Personal information
- Full name: Juan Francisco Hernández Díaz
- Date of birth: 24 June 1978 (age 46)
- Place of birth: Lima, Peru
- Height: 1.85 m (6 ft 1 in)
- Position(s): Centre-back

Team information
- Current team: Cobresol

Senior career*
- Years: Team / Apps / (Gls)
- 1998–1999: Unión Minas / 43 / (2)
- 2000–2001: Juan Aurich / 60 / (5)
- 2001: Alianza Lima / 4 / (0)
- 2002–2004: Alianza Atlético / 105 / (5)
- 2005: UCV / 40 / (7)
- 2006: Unión Huaral / 18 / (2)
- 2006–2007: Cienciano / 28 / (4)
- 2007: FBC Melgar / 21 / (3)
- 2008–2010: UCV / 112 / (10)
- 2011: Sport Boys / 21 / (0)
- 2012: Cobresol / 18 / (1)
- 2012: Unión Comercio
- 2013: Defensor San Alejandro
- 2013: Club Deportivo Pacífico FC
- 2014: Sport Huancayo
- 2015: Deportivo Coopsol

International career
- 2001: Peru / 2 / (0)

= Juan Francisco Hernández =

Peruvian footballer (born 1978)

Juan Francisco "Manzanon" Hernández Díaz (born 24 June 1978) is a Peruvian former professional footballer who played as a centre-back.
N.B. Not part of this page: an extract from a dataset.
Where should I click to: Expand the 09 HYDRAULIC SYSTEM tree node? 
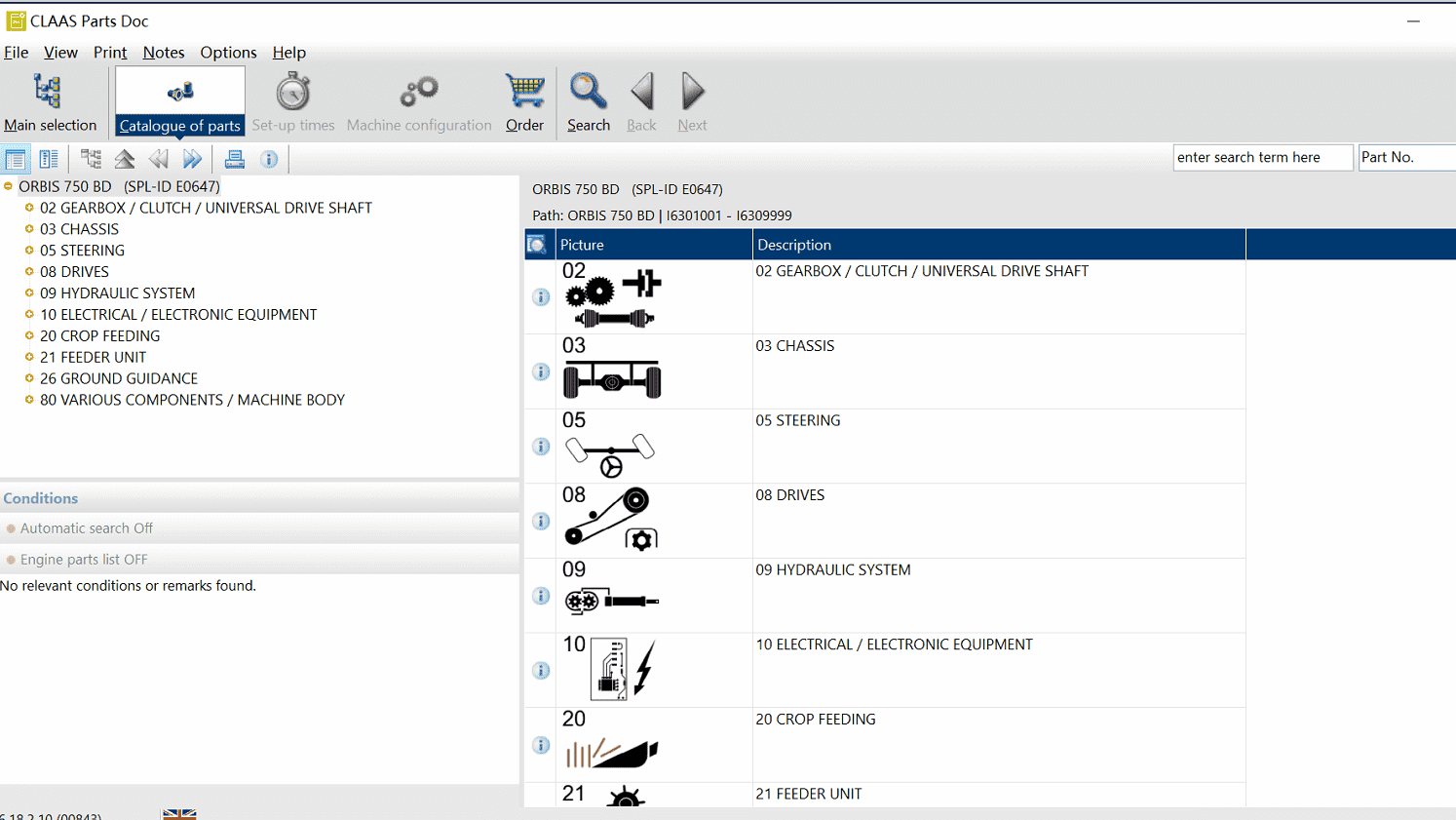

He is the older brother of Luis Alberto Hernández.

==Club career==
Juan Francisco Hernández made his debut in Torneo Descentralizado in the 1998 season with Unión Minas.

In January 2000 he joined Juan Aurich.

==International career==
Hernández made his debut for the Peru national team in 2001.